■ Task description
Could you transcribe all of the data word for word?

- Opening Delimiter -

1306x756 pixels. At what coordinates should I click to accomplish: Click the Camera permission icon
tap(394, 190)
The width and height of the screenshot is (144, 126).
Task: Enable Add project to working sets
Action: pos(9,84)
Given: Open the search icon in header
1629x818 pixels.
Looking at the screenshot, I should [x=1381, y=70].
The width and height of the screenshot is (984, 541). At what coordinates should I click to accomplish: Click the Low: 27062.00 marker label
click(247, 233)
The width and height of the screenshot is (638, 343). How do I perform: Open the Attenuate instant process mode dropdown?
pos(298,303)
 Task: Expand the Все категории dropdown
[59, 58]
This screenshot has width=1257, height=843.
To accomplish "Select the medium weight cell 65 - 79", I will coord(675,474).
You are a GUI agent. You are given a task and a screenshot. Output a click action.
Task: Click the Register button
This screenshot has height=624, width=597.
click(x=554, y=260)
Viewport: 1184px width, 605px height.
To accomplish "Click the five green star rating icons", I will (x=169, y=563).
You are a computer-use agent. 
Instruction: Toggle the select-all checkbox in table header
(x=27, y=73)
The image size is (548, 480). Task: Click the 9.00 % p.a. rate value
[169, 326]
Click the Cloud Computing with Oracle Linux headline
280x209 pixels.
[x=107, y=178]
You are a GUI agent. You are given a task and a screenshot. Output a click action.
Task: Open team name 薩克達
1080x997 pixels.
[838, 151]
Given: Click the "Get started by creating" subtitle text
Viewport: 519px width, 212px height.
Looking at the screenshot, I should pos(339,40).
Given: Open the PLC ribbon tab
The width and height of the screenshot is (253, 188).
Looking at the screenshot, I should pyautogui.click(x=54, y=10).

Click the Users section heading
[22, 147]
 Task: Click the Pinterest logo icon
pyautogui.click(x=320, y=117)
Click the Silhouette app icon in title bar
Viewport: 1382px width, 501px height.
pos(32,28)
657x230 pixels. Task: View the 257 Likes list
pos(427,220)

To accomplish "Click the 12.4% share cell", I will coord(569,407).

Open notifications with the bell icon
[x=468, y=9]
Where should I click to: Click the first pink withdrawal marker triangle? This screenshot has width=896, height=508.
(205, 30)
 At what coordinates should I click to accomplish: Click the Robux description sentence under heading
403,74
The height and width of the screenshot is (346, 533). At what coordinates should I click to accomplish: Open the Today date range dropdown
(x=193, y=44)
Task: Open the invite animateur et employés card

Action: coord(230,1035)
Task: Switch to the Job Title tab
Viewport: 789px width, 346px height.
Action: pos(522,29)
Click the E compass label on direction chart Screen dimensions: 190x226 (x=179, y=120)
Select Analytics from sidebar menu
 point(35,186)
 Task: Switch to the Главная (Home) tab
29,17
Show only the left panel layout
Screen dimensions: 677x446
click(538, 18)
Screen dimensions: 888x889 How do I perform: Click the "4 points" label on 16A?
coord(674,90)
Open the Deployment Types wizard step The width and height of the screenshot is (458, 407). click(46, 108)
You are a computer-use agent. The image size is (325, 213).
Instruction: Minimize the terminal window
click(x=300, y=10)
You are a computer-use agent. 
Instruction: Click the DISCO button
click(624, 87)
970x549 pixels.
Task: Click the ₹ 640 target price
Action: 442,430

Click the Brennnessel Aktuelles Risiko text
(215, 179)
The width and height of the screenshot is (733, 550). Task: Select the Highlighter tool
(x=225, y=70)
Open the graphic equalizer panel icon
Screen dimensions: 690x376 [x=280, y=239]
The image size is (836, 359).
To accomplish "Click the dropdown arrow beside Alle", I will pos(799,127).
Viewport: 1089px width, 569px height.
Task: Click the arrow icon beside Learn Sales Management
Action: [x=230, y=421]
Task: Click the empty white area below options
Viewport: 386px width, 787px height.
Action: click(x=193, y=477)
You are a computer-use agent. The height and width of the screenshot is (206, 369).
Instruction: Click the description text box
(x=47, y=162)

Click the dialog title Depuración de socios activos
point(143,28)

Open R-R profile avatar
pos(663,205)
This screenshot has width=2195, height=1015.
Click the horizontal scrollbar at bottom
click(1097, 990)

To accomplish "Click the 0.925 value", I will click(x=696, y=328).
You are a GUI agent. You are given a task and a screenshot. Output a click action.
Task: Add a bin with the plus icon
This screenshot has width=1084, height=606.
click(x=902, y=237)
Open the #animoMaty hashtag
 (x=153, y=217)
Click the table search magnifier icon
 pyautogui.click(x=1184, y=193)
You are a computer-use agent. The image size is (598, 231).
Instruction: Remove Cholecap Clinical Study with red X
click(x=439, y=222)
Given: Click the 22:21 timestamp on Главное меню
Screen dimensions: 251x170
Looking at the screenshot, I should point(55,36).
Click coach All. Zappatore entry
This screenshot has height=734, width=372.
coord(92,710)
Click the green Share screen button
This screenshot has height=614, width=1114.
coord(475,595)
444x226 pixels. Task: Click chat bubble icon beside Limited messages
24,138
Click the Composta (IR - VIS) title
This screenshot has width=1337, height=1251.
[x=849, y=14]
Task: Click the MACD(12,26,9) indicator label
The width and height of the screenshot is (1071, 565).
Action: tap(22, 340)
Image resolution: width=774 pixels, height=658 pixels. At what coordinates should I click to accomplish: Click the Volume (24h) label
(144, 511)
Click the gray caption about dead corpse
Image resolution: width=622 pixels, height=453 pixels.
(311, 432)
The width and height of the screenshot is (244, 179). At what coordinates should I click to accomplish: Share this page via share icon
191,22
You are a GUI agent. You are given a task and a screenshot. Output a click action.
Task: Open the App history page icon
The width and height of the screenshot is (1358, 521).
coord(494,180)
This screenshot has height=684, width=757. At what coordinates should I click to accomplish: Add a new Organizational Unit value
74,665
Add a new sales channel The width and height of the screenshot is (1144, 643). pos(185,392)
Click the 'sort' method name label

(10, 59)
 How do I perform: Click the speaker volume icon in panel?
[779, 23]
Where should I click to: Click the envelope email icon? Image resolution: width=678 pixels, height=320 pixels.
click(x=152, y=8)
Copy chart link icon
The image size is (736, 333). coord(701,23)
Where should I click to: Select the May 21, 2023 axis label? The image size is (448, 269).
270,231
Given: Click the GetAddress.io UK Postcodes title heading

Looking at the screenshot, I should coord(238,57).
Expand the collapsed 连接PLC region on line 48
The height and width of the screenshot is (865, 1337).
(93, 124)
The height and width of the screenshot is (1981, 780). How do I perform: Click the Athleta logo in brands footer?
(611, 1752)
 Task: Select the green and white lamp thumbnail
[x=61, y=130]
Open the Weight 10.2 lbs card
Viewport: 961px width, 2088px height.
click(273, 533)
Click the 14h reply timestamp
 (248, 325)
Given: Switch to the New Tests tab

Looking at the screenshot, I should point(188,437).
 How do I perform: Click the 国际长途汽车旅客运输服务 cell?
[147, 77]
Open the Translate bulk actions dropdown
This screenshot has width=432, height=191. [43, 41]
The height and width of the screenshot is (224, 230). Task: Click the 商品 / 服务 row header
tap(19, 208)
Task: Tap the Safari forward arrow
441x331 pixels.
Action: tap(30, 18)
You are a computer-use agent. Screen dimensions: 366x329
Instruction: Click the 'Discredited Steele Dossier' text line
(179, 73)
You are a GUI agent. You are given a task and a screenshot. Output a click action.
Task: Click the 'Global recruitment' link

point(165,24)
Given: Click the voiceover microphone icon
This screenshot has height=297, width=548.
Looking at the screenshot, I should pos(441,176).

- Closing Delimiter -

■ Solution to this problem
1306x756 pixels. At what coordinates should I click to accomplish: Click the Camera permission icon
tap(394, 190)
The width and height of the screenshot is (144, 126).
Task: Enable Add project to working sets
Action: pos(9,84)
Given: Open the search icon in header
1629x818 pixels.
Looking at the screenshot, I should [x=1381, y=70].
The width and height of the screenshot is (984, 541). At what coordinates should I click to accomplish: Click the Low: 27062.00 marker label
click(247, 233)
The width and height of the screenshot is (638, 343). How do I perform: Open the Attenuate instant process mode dropdown?
pos(298,303)
 Task: Expand the Все категории dropdown
[59, 58]
This screenshot has width=1257, height=843.
To accomplish "Select the medium weight cell 65 - 79", I will coord(675,474).
You are a GUI agent. You are given a task and a screenshot. Output a click action.
Task: Click the Register button
This screenshot has height=624, width=597.
click(x=554, y=260)
Viewport: 1184px width, 605px height.
To accomplish "Click the five green star rating icons", I will (x=169, y=563).
You are a computer-use agent. 
Instruction: Toggle the select-all checkbox in table header
(x=27, y=73)
The image size is (548, 480). Task: Click the 9.00 % p.a. rate value
[169, 326]
Click the Cloud Computing with Oracle Linux headline
280x209 pixels.
[x=107, y=178]
You are a GUI agent. You are given a task and a screenshot. Output a click action.
Task: Open team name 薩克達
1080x997 pixels.
[838, 151]
Given: Click the "Get started by creating" subtitle text
Viewport: 519px width, 212px height.
Looking at the screenshot, I should pos(339,40).
Given: Open the PLC ribbon tab
The width and height of the screenshot is (253, 188).
Looking at the screenshot, I should pyautogui.click(x=54, y=10).

Click the Users section heading
[22, 147]
 Task: Click the Pinterest logo icon
pyautogui.click(x=320, y=117)
Click the Silhouette app icon in title bar
Viewport: 1382px width, 501px height.
pos(32,28)
657x230 pixels. Task: View the 257 Likes list
pos(427,220)

To accomplish "Click the 12.4% share cell", I will coord(569,407).

Open notifications with the bell icon
[x=468, y=9]
Where should I click to: Click the first pink withdrawal marker triangle? This screenshot has width=896, height=508.
(205, 30)
 At what coordinates should I click to accomplish: Click the Robux description sentence under heading
403,74
The height and width of the screenshot is (346, 533). At what coordinates should I click to accomplish: Open the Today date range dropdown
(x=193, y=44)
Task: Open the invite animateur et employés card

Action: coord(230,1035)
Task: Switch to the Job Title tab
Viewport: 789px width, 346px height.
Action: pos(522,29)
Click the E compass label on direction chart Screen dimensions: 190x226 (x=179, y=120)
Select Analytics from sidebar menu
 point(35,186)
 Task: Switch to the Главная (Home) tab
29,17
Show only the left panel layout
Screen dimensions: 677x446
click(538, 18)
Screen dimensions: 888x889 How do I perform: Click the "4 points" label on 16A?
coord(674,90)
Open the Deployment Types wizard step The width and height of the screenshot is (458, 407). click(46, 108)
You are a computer-use agent. The image size is (325, 213).
Instruction: Minimize the terminal window
click(x=300, y=10)
You are a computer-use agent. 
Instruction: Click the DISCO button
click(624, 87)
970x549 pixels.
Task: Click the ₹ 640 target price
Action: 442,430

Click the Brennnessel Aktuelles Risiko text
(215, 179)
The width and height of the screenshot is (733, 550). Task: Select the Highlighter tool
(x=225, y=70)
Open the graphic equalizer panel icon
Screen dimensions: 690x376 [x=280, y=239]
The image size is (836, 359).
To accomplish "Click the dropdown arrow beside Alle", I will pos(799,127).
Viewport: 1089px width, 569px height.
Task: Click the arrow icon beside Learn Sales Management
Action: [x=230, y=421]
Task: Click the empty white area below options
Viewport: 386px width, 787px height.
Action: click(x=193, y=477)
You are a computer-use agent. The height and width of the screenshot is (206, 369).
Instruction: Click the description text box
(x=47, y=162)

Click the dialog title Depuración de socios activos
point(143,28)

Open R-R profile avatar
pos(663,205)
This screenshot has width=2195, height=1015.
Click the horizontal scrollbar at bottom
click(1097, 990)

To accomplish "Click the 0.925 value", I will click(x=696, y=328).
You are a GUI agent. You are given a task and a screenshot. Output a click action.
Task: Add a bin with the plus icon
This screenshot has width=1084, height=606.
click(x=902, y=237)
Open the #animoMaty hashtag
 (x=153, y=217)
Click the table search magnifier icon
 pyautogui.click(x=1184, y=193)
You are a computer-use agent. The image size is (598, 231).
Instruction: Remove Cholecap Clinical Study with red X
click(x=439, y=222)
Given: Click the 22:21 timestamp on Главное меню
Screen dimensions: 251x170
Looking at the screenshot, I should point(55,36).
Click coach All. Zappatore entry
This screenshot has height=734, width=372.
coord(92,710)
Click the green Share screen button
This screenshot has height=614, width=1114.
coord(475,595)
444x226 pixels. Task: Click chat bubble icon beside Limited messages
24,138
Click the Composta (IR - VIS) title
This screenshot has width=1337, height=1251.
[x=849, y=14]
Task: Click the MACD(12,26,9) indicator label
The width and height of the screenshot is (1071, 565).
Action: tap(22, 340)
Image resolution: width=774 pixels, height=658 pixels. At what coordinates should I click to accomplish: Click the Volume (24h) label
(144, 511)
Click the gray caption about dead corpse
Image resolution: width=622 pixels, height=453 pixels.
(311, 432)
The width and height of the screenshot is (244, 179). At what coordinates should I click to accomplish: Share this page via share icon
191,22
You are a GUI agent. You are given a task and a screenshot. Output a click action.
Task: Open the App history page icon
The width and height of the screenshot is (1358, 521).
coord(494,180)
This screenshot has height=684, width=757. At what coordinates should I click to accomplish: Add a new Organizational Unit value
74,665
Add a new sales channel The width and height of the screenshot is (1144, 643). pos(185,392)
Click the 'sort' method name label

(10, 59)
 How do I perform: Click the speaker volume icon in panel?
[779, 23]
Where should I click to: Click the envelope email icon? Image resolution: width=678 pixels, height=320 pixels.
click(x=152, y=8)
Copy chart link icon
The image size is (736, 333). coord(701,23)
Where should I click to: Select the May 21, 2023 axis label? The image size is (448, 269).
270,231
Given: Click the GetAddress.io UK Postcodes title heading

Looking at the screenshot, I should coord(238,57).
Expand the collapsed 连接PLC region on line 48
The height and width of the screenshot is (865, 1337).
(93, 124)
The height and width of the screenshot is (1981, 780). How do I perform: Click the Athleta logo in brands footer?
(611, 1752)
 Task: Select the green and white lamp thumbnail
[x=61, y=130]
Open the Weight 10.2 lbs card
Viewport: 961px width, 2088px height.
click(273, 533)
Click the 14h reply timestamp
 (248, 325)
Given: Switch to the New Tests tab

Looking at the screenshot, I should point(188,437).
 How do I perform: Click the 国际长途汽车旅客运输服务 cell?
[147, 77]
Open the Translate bulk actions dropdown
This screenshot has width=432, height=191. [43, 41]
The height and width of the screenshot is (224, 230). Task: Click the 商品 / 服务 row header
tap(19, 208)
Task: Tap the Safari forward arrow
441x331 pixels.
Action: tap(30, 18)
You are a computer-use agent. Screen dimensions: 366x329
Instruction: Click the 'Discredited Steele Dossier' text line
(179, 73)
You are a GUI agent. You are given a task and a screenshot. Output a click action.
Task: Click the 'Global recruitment' link

point(165,24)
Given: Click the voiceover microphone icon
This screenshot has height=297, width=548.
Looking at the screenshot, I should pos(441,176).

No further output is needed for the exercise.